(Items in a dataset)
┌──

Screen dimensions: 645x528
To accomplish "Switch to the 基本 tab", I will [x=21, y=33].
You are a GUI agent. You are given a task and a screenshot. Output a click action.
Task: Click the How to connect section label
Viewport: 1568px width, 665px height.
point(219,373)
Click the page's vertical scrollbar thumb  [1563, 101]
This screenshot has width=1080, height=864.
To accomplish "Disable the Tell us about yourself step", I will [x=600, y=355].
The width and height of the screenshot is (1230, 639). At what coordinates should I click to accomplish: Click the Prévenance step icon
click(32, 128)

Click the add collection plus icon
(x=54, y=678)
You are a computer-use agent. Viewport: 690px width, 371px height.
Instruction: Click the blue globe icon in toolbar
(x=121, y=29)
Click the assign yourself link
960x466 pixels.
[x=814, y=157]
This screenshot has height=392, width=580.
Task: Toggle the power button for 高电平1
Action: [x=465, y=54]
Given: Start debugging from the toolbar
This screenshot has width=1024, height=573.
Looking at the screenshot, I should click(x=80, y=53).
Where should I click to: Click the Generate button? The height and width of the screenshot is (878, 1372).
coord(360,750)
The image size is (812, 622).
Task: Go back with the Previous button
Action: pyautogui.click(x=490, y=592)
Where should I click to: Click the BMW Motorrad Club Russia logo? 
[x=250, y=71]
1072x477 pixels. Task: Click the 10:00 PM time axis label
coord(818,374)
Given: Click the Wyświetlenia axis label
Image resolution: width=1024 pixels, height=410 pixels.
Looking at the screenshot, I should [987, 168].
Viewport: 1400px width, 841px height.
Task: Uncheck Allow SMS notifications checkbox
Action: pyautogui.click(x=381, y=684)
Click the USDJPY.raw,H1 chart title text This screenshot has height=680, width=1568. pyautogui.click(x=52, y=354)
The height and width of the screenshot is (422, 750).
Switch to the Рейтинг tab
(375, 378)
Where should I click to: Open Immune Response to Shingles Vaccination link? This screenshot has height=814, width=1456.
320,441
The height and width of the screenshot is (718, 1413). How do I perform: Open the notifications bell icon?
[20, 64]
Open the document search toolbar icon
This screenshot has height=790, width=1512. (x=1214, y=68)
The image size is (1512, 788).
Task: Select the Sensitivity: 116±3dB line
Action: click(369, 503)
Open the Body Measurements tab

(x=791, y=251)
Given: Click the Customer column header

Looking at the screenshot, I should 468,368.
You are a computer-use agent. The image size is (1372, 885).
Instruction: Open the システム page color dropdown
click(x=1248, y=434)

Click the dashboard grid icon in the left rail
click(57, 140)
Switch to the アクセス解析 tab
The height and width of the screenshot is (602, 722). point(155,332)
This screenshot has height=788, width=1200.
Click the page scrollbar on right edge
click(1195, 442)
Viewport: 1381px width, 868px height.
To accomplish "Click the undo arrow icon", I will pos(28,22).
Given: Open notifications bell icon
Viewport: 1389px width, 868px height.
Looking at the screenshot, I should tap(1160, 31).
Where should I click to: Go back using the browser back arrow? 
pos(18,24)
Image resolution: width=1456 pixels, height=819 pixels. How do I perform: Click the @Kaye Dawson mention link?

└──

=== Problem details ===
Update all the rows above by replacing "bell icon" with "alert bell" and leaving everything else unchanged.

=== Solution for this task ===
Screen dimensions: 645x528
To accomplish "Switch to the 基本 tab", I will [x=21, y=33].
You are a GUI agent. You are given a task and a screenshot. Output a click action.
Task: Click the How to connect section label
Viewport: 1568px width, 665px height.
point(219,373)
Click the page's vertical scrollbar thumb  [1563, 101]
This screenshot has width=1080, height=864.
To accomplish "Disable the Tell us about yourself step", I will [x=600, y=355].
The width and height of the screenshot is (1230, 639). At what coordinates should I click to accomplish: Click the Prévenance step icon
click(32, 128)

Click the add collection plus icon
(x=54, y=678)
You are a computer-use agent. Viewport: 690px width, 371px height.
Instruction: Click the blue globe icon in toolbar
(x=121, y=29)
Click the assign yourself link
960x466 pixels.
[x=814, y=157]
This screenshot has height=392, width=580.
Task: Toggle the power button for 高电平1
Action: [x=465, y=54]
Given: Start debugging from the toolbar
This screenshot has width=1024, height=573.
Looking at the screenshot, I should click(x=80, y=53).
Where should I click to: Click the Generate button? The height and width of the screenshot is (878, 1372).
coord(360,750)
The image size is (812, 622).
Task: Go back with the Previous button
Action: pyautogui.click(x=490, y=592)
Where should I click to: Click the BMW Motorrad Club Russia logo? 
[x=250, y=71]
1072x477 pixels. Task: Click the 10:00 PM time axis label
coord(818,374)
Given: Click the Wyświetlenia axis label
Image resolution: width=1024 pixels, height=410 pixels.
Looking at the screenshot, I should [987, 168].
Viewport: 1400px width, 841px height.
Task: Uncheck Allow SMS notifications checkbox
Action: pyautogui.click(x=381, y=684)
Click the USDJPY.raw,H1 chart title text This screenshot has height=680, width=1568. pyautogui.click(x=52, y=354)
The height and width of the screenshot is (422, 750).
Switch to the Рейтинг tab
(375, 378)
Where should I click to: Open Immune Response to Shingles Vaccination link? This screenshot has height=814, width=1456.
320,441
The height and width of the screenshot is (718, 1413). How do I perform: Open the notifications alert bell?
[20, 64]
Open the document search toolbar icon
This screenshot has height=790, width=1512. (x=1214, y=68)
The image size is (1512, 788).
Task: Select the Sensitivity: 116±3dB line
Action: click(369, 503)
Open the Body Measurements tab

(x=791, y=251)
Given: Click the Customer column header

Looking at the screenshot, I should 468,368.
You are a computer-use agent. The image size is (1372, 885).
Instruction: Open the システム page color dropdown
click(x=1248, y=434)

Click the dashboard grid icon in the left rail
click(57, 140)
Switch to the アクセス解析 tab
The height and width of the screenshot is (602, 722). point(155,332)
This screenshot has height=788, width=1200.
Click the page scrollbar on right edge
click(1195, 442)
Viewport: 1381px width, 868px height.
To accomplish "Click the undo arrow icon", I will pos(28,22).
Given: Open notifications alert bell
Viewport: 1389px width, 868px height.
Looking at the screenshot, I should tap(1160, 31).
Where should I click to: Go back using the browser back arrow? 
pos(18,24)
Image resolution: width=1456 pixels, height=819 pixels. How do I perform: Click the @Kaye Dawson mention link?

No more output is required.